• [Task instructions]
Your answer must be the lines from the first record through the line that contains "The height and width of the screenshot is (431, 598).", copied exactly and without any pictures.

[Opening Source records section]

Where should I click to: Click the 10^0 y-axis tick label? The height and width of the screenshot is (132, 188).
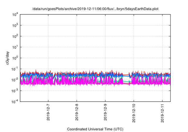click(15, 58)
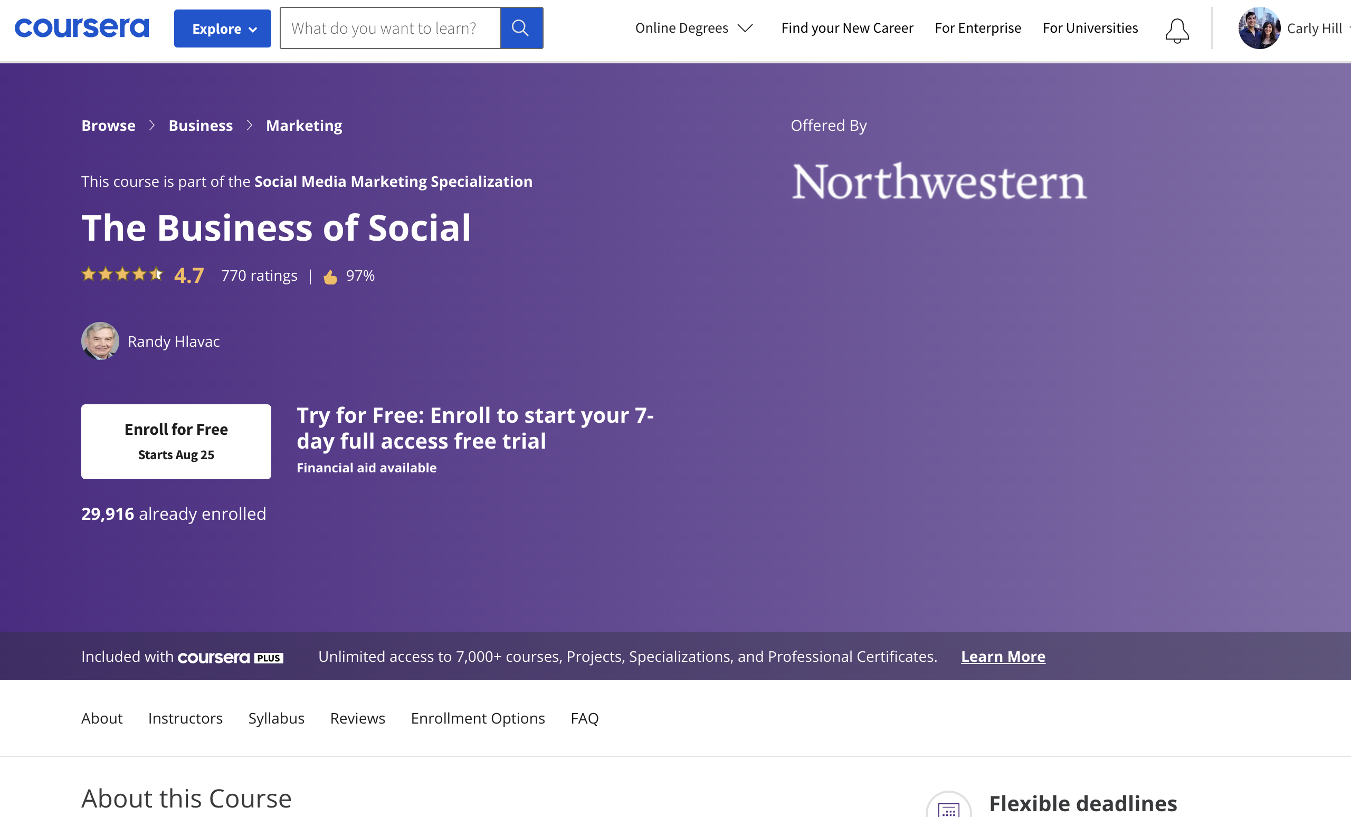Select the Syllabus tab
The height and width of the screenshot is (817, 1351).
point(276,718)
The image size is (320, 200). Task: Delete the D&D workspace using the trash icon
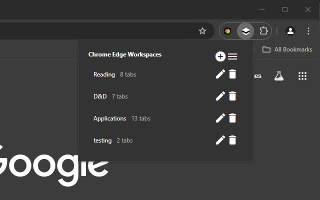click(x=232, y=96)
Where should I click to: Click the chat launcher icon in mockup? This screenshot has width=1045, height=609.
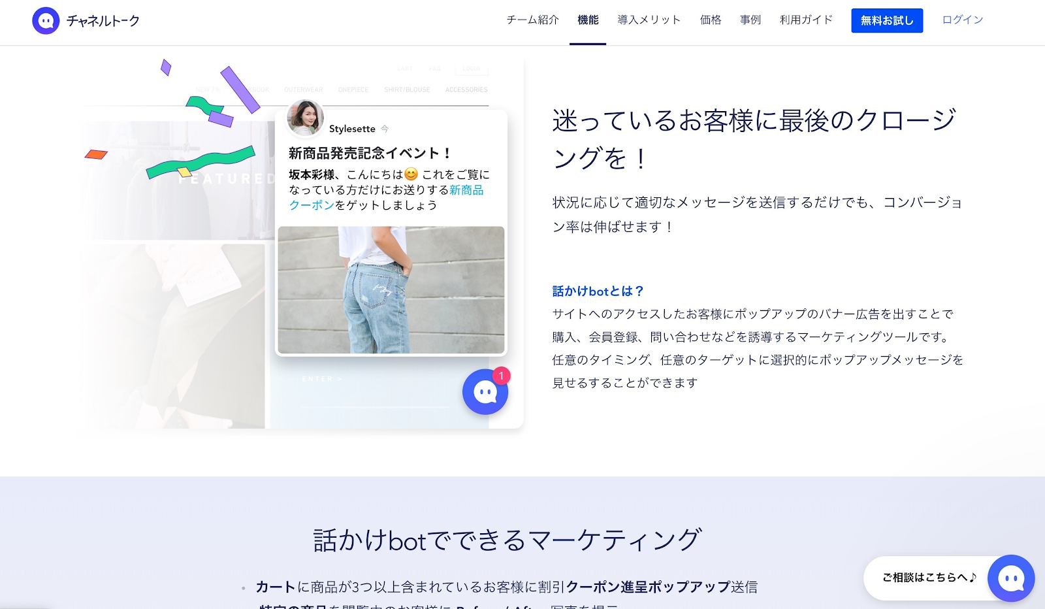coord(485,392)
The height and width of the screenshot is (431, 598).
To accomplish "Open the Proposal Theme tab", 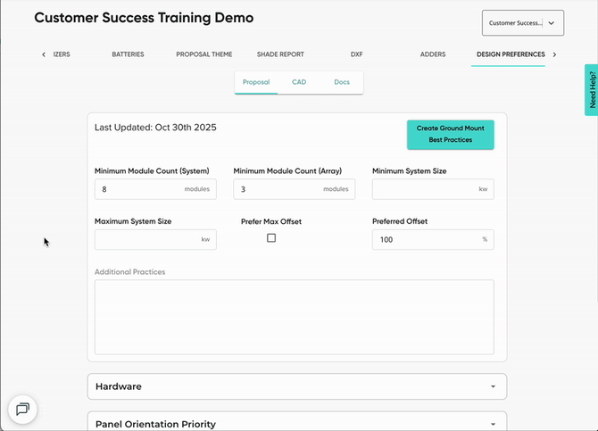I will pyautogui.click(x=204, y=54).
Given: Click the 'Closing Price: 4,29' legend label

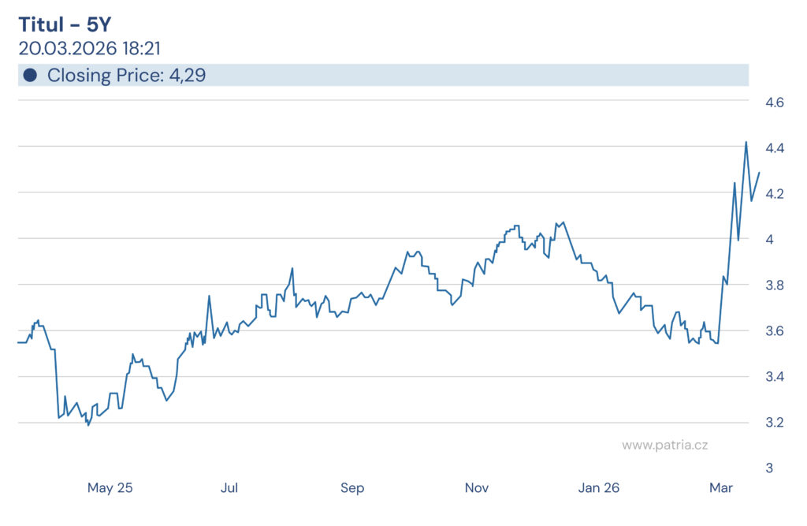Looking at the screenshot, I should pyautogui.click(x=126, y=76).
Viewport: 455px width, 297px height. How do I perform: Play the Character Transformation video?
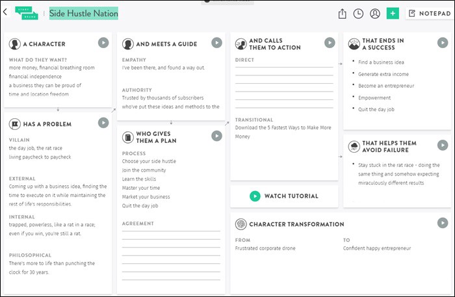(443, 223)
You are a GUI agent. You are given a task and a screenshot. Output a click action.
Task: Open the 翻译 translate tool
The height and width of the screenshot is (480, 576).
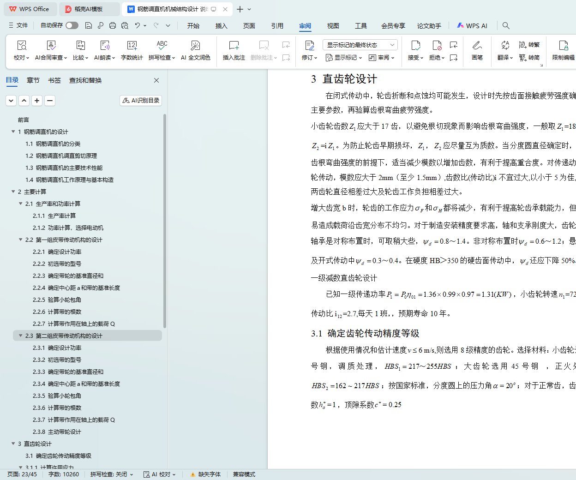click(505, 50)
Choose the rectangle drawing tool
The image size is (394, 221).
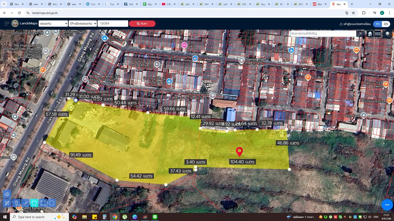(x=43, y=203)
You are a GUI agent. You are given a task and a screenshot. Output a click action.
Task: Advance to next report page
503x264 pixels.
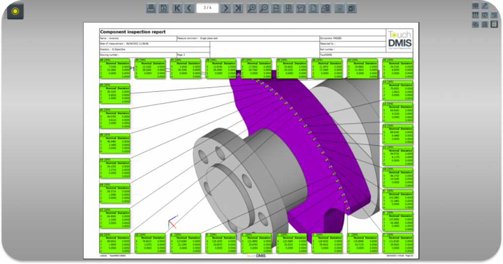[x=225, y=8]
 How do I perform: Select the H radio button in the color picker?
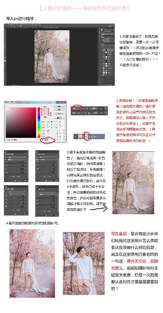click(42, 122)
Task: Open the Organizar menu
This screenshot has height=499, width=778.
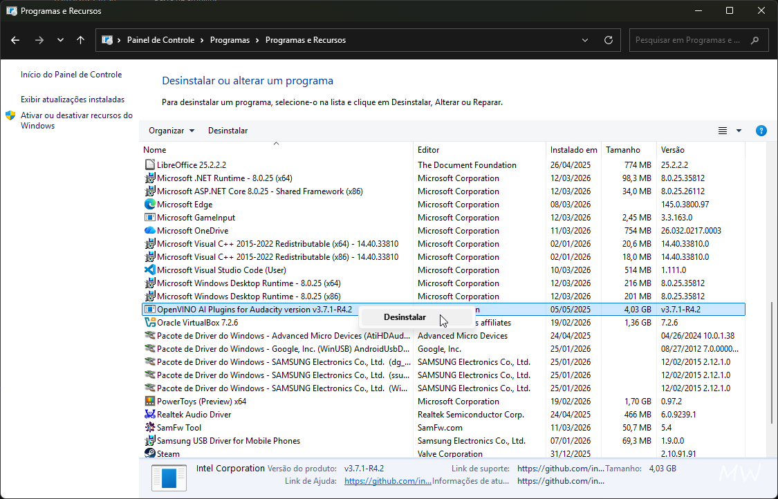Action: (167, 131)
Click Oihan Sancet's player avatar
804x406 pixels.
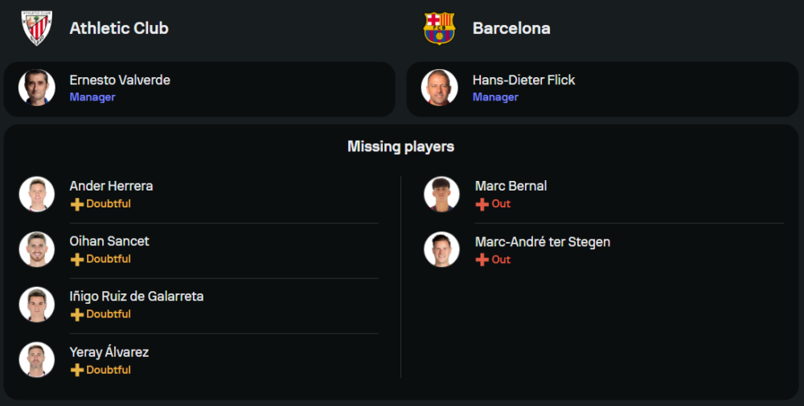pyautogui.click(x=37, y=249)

[Closing Source records section]

• [Solution below]
Where should I click to: Click the 10^0 y-axis tick label? The height and width of the screenshot is (132, 188).
click(15, 58)
Select the Syllabus tab
The height and width of the screenshot is (817, 1351).
point(276,718)
The image size is (320, 200). Task: Delete the D&D workspace using the trash icon
click(x=232, y=96)
Where should I click to: Click the chat launcher icon in mockup? This screenshot has width=1045, height=609.
coord(485,392)
The height and width of the screenshot is (431, 598).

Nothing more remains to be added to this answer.